While the discovery of “no tech” water treatment methods have been developed through simple processes of heat and UV radiation, there are serious indications of acute shortage of fresh water in years to come. Unless immediate action taken to repair nature’s airconditioning comes into force, the world could be on the brink of declaring an emergency. Countries like Pakistan, China and Sri Lanka have successfully employed the ancient method of rainwater harvesting.

Nothing can live without freshwater. We can’t survive for even three days without it. I don’t know if there is any matter, element or commodity with as many diverse characteristics as water: clear and transparent.

In its simple colourless and odourless form, it has the power to generate electricity and heal aging bodies, refresh weary eyes and has a charm that entices you to travel into the highlands. It shows its uniqueness in the living science lab at the Yellowstone National Park, where it bubbles up and shoots up from the ground.

Water is one of the most purest sources of life. . . Yet, so negligently we abuse this most precious gift of nature — we graze down forests for short-term gains and clear the land for farming, ranching or mining in unnecessarily large amounts.

We let the water that normally flows into mountain watersheds to wash over barren slopes to cause deadly avalanches, landslides and flooding. Those responsible for these actions are indeed aware that they cause “fertile soil and forests to be lost, rivers to silt up and rare species of plants and animals to face extinction.

They know that environmental degradation often means increasing poverty and hunger for mountain people.
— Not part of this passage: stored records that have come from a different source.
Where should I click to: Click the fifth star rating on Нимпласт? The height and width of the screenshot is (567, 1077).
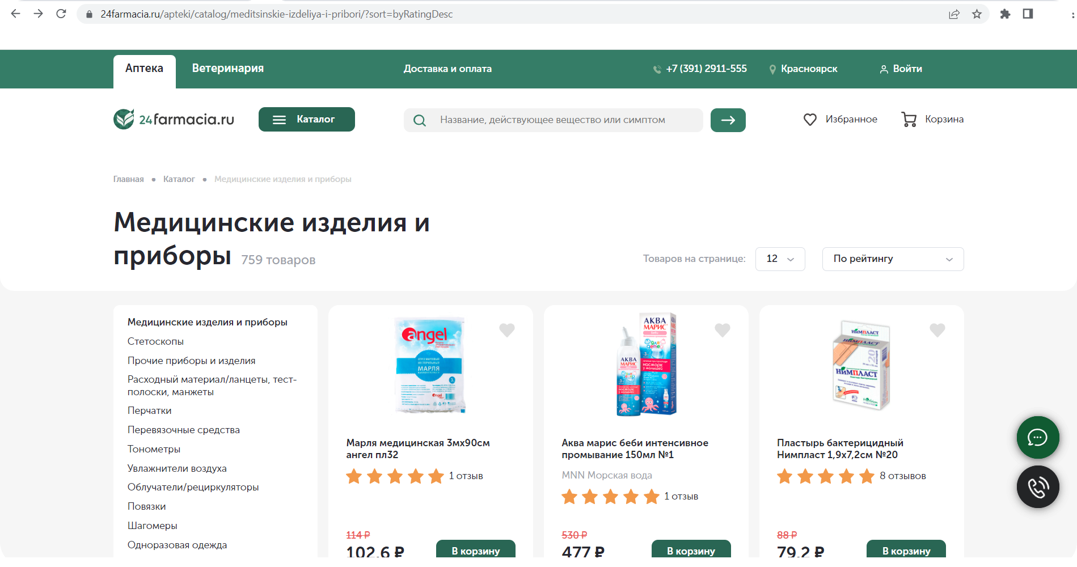pos(867,476)
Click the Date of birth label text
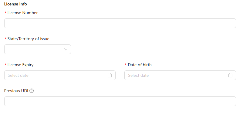 click(140, 65)
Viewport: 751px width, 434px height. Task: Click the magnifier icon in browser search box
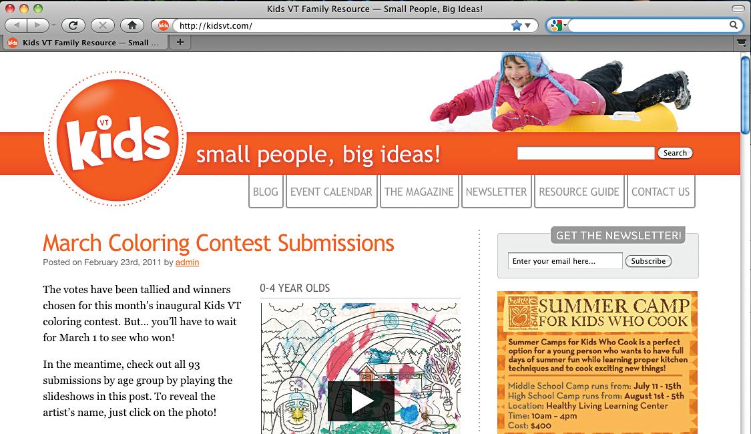click(x=733, y=25)
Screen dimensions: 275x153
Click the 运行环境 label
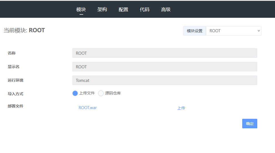pyautogui.click(x=16, y=80)
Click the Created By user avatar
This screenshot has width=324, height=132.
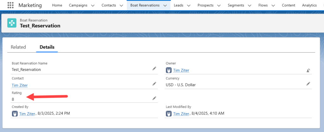coord(15,114)
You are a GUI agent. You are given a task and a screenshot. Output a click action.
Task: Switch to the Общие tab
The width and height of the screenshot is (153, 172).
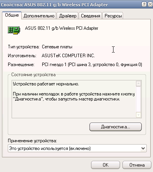tap(12, 15)
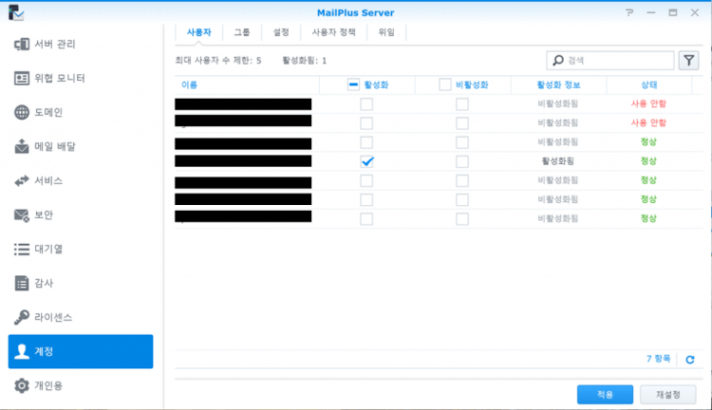Click the refresh icon beside 7 항목
Image resolution: width=712 pixels, height=410 pixels.
coord(690,359)
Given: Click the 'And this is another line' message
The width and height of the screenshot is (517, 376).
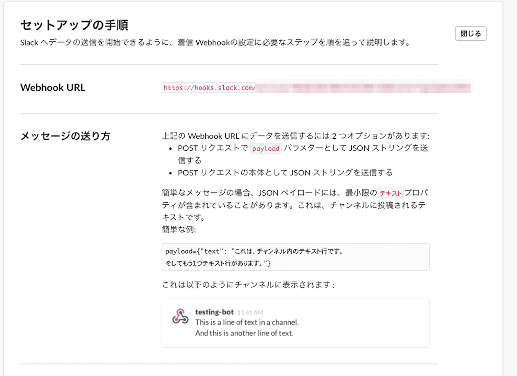Looking at the screenshot, I should click(x=244, y=333).
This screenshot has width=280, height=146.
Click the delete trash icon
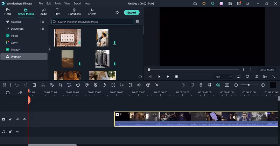[x=34, y=85]
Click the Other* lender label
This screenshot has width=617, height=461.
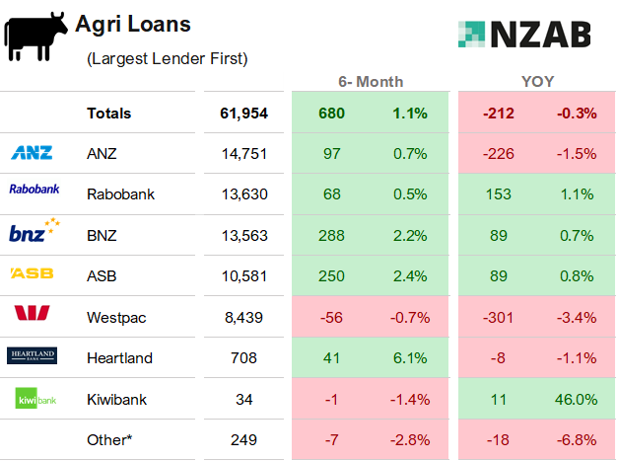[x=109, y=439]
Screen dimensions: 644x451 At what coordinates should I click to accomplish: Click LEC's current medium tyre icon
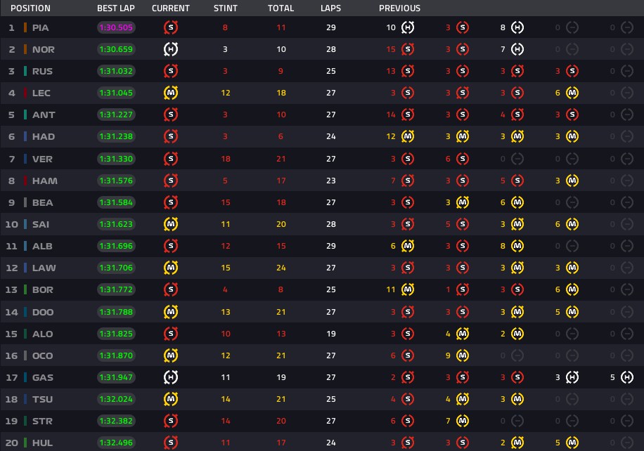[171, 93]
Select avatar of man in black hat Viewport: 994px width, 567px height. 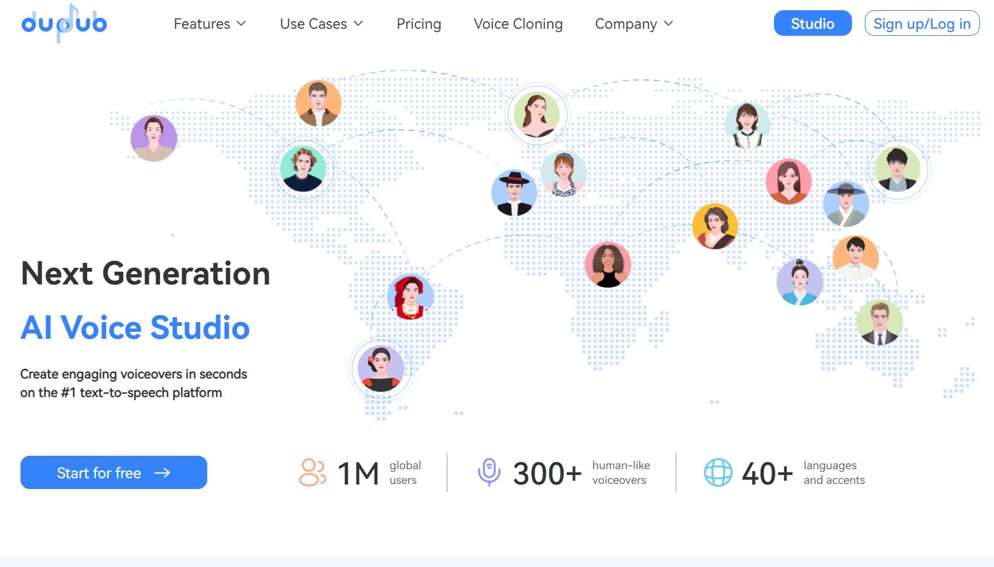point(514,192)
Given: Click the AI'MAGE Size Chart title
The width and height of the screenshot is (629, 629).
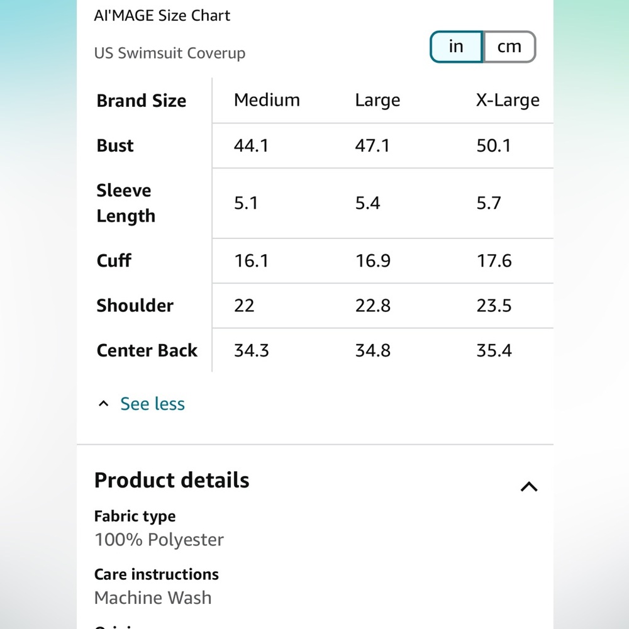Looking at the screenshot, I should click(162, 16).
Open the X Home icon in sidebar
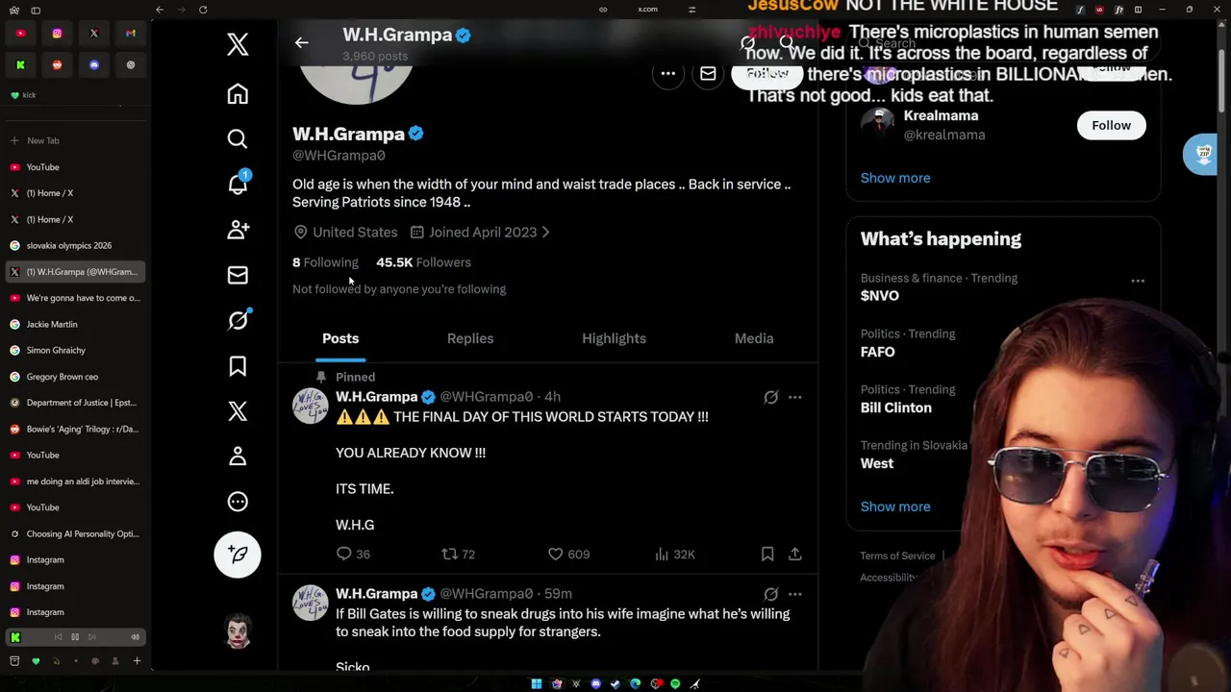This screenshot has width=1231, height=692. pos(238,94)
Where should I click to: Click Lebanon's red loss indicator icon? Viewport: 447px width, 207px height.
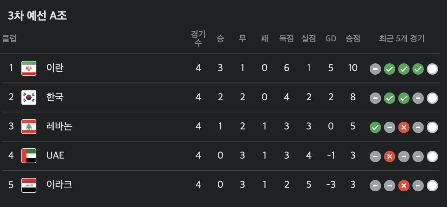pyautogui.click(x=404, y=127)
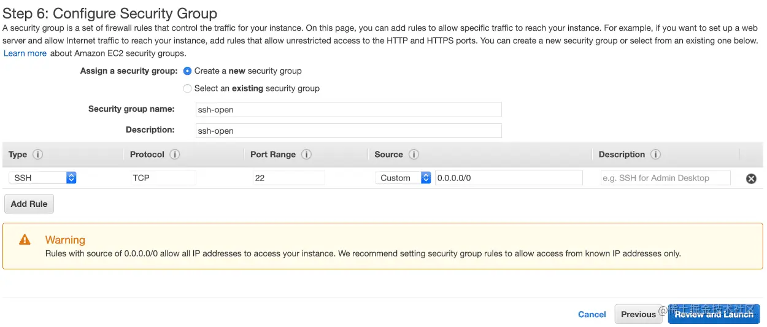The width and height of the screenshot is (767, 327).
Task: Expand the Custom source dropdown
Action: point(403,178)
As resources become scarce, conflicts over their use can arise. Many men, women and families have no choice but to migrate to low lying cities. Mountain communities disintegrate and entire cultures and languages disappear.

Some of us spend thousands of litres of water to luxuriate in a bath once, while there are those who spend half a day fetching water from a distant water source to their homes for consumption. Most of us leave the tap running while washing and brushing our teeth in the morning. Some don’t even bother to fix leaking taps. When it comes to fresh water, we let it go down the drain so carelessly.

The government must take the first step to enforce the law of installing push-knob taps and discard the conventional taps to avoid unnecessary running of water during daily washing. Build dams and reservoirs. Ensure the fountains work on the circulation basis so that the water does not go to waste. Plant the type of evergreen trees that derive water from underground, thus minimizing watering along the avenues.

We all have to take precautions and save water in our day to day life: Have the kitchen sink’s drainage pipe attached to a barrel outside. The nutrient-rich water containing the ground-up of vegetable waste can be poured on to the vegetable garden and plants in the yard. Take short showers. Turn off the water while you wash and brush your teeth. Better still, install push-knob taps, the future “life-saving” device. Fill a milk bottle with water and put it in the toilet cistern, this reduces the volume of water used for flushing by 45 litres every day.